Exercise instructions →
In the forum thread below about a buck's headbutt, reproduce word for word the passage between "Well, one jumped" and "rebelINny (Dec 27, 2010)", inclusive.

Page excerpt →
# My buck headbutted me - PIC



## dkluzier (Dec 27, 2010)

So I am having problems with my chickens wanting to roost in the buck barn.  This wouldn't be that bad of a problem except that I end up with chicken poop in the goat's feed pans. Decided to remove them from their roosts.

Well, one jumped down and I had to chase it around the buck bedding area.  Got it trapped and bent down to pick it up without noticing my head buck off to me left gearing up for a game of "BUTTHEAD".

BAM!!  Got me right on the far left cheekbone and this is what it looked like the next morning - Christmas!


----------



## rebelINny (Dec 27, 2010)

Ouch! That looks painful! Bad boy! He needs to have a timeout for sure LOL. Hope you start feeling better soon and that heals quickly for you. In the meantime if you chase more chickens have someone guard you while you hunt


----------



## ohiofarmgirl (Dec 27, 2010)

yikes!!! glad you are ok and not currently wearing a pirate-type eye patch!

go out and shake a frying pan menacingly at that buck and tell him next time its The Pot for him! 

;-)


----------



## Calliopia (Dec 27, 2010)

OH MAN!! That looks terrible.. 

When ever I have to do anything in the goat pen where I can't keep my eye on boyo, my husband comes out and guards me with a shovel.   Himself has earned a couple good baps on the head for misbehavior.


----------



## miron28 (Dec 27, 2010)

wow that looks like it hurt. so i guess he won the fight?


----------



## greenfamilyfarms (Dec 27, 2010)

You are lucky he didn't break your cheek bone!


----------



## ksalvagno (Dec 27, 2010)

Glad you are ok. I bet that was painful.


----------



## elevan (Dec 27, 2010)

Oh my goodness! Ouch!

That almost happened to my DH when he went into the buck's pen wearing a ski mask against the snow and cold outside    Speedy was ready to fight until I realized what the problem was and told DH to take off the mask    Then Speedy was his usual calm natured good boy.

Supplied data →
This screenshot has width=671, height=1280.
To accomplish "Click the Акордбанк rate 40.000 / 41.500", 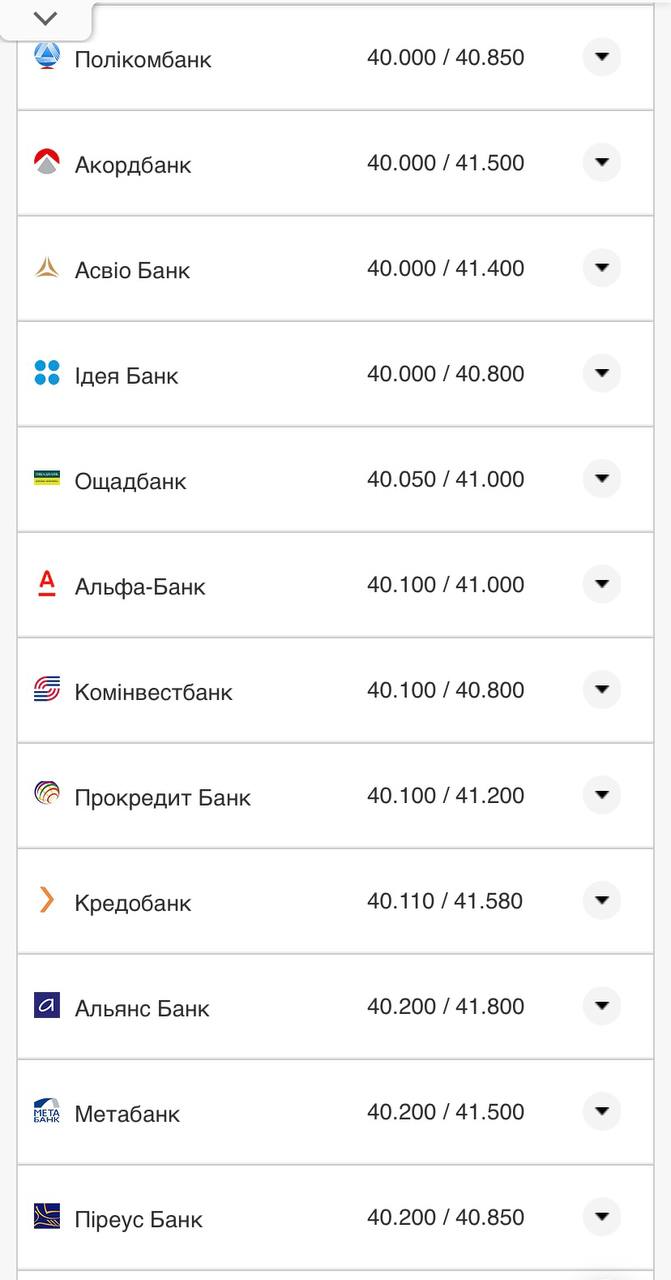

Response to the exercise →
Well, one jumped down and I had to chase it around the buck bedding area.  Got it trapped and bent down to pick it up without noticing my head buck off to me left gearing up for a game of "BUTTHEAD".

BAM!!  Got me right on the far left cheekbone and this is what it looked like the next morning - Christmas!


----------



## rebelINny (Dec 27, 2010)